_DATASET RECORDS_.
[Begin]
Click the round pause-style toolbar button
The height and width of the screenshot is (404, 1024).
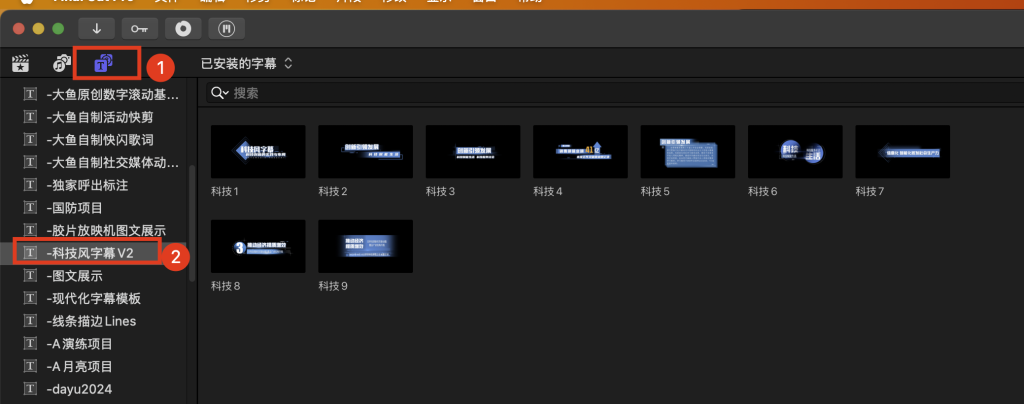(226, 27)
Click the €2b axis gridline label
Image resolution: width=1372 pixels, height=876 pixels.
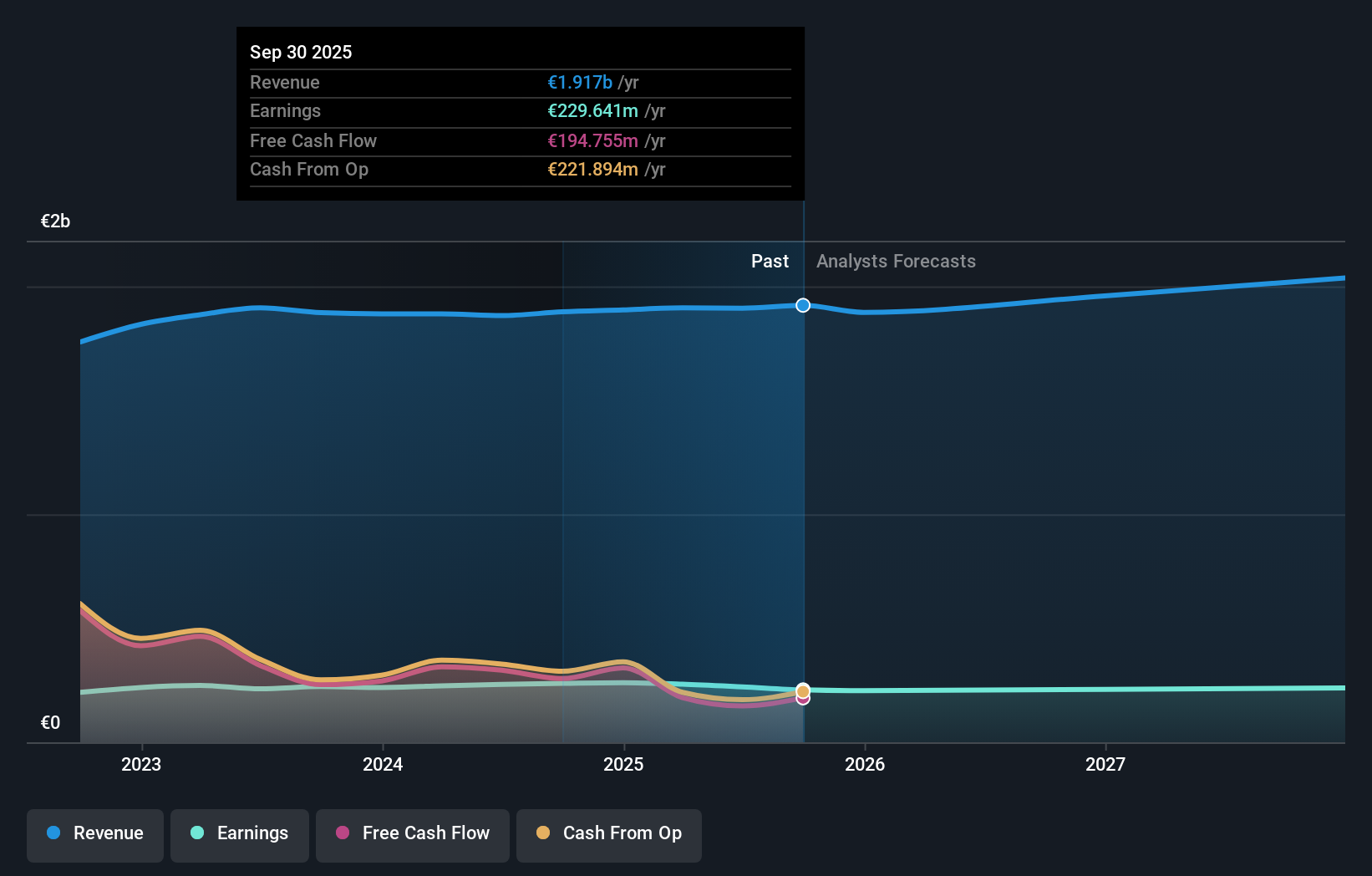[54, 221]
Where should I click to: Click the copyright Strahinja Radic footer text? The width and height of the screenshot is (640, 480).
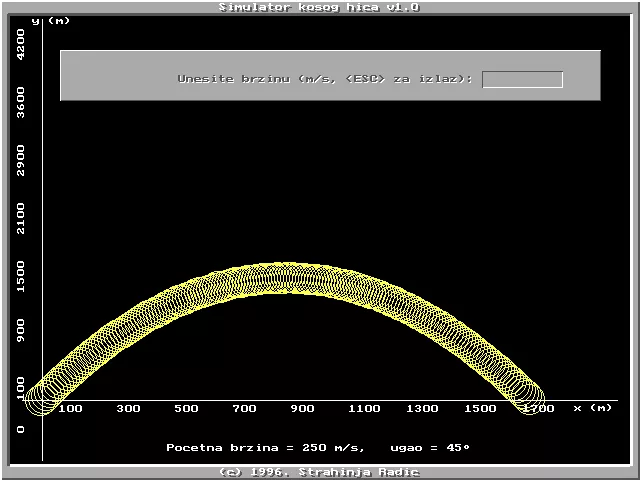point(319,472)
[End]
_YOUR INSTRUCTIONS_. Shift every coordinate in the answers of the listing above by adding 56 to each number, and write out all the lines again with the requests included. Leave the pictures out.

_FULL OUTPUT_.
Click the round pause-style toolbar button
The height and width of the screenshot is (404, 1024).
(282, 83)
Click the €2b axis gridline label
Image resolution: width=1372 pixels, height=876 pixels.
[110, 277]
Where should I click to: Click the copyright Strahinja Radic footer text? The width and height of the screenshot is (640, 480).
point(375,528)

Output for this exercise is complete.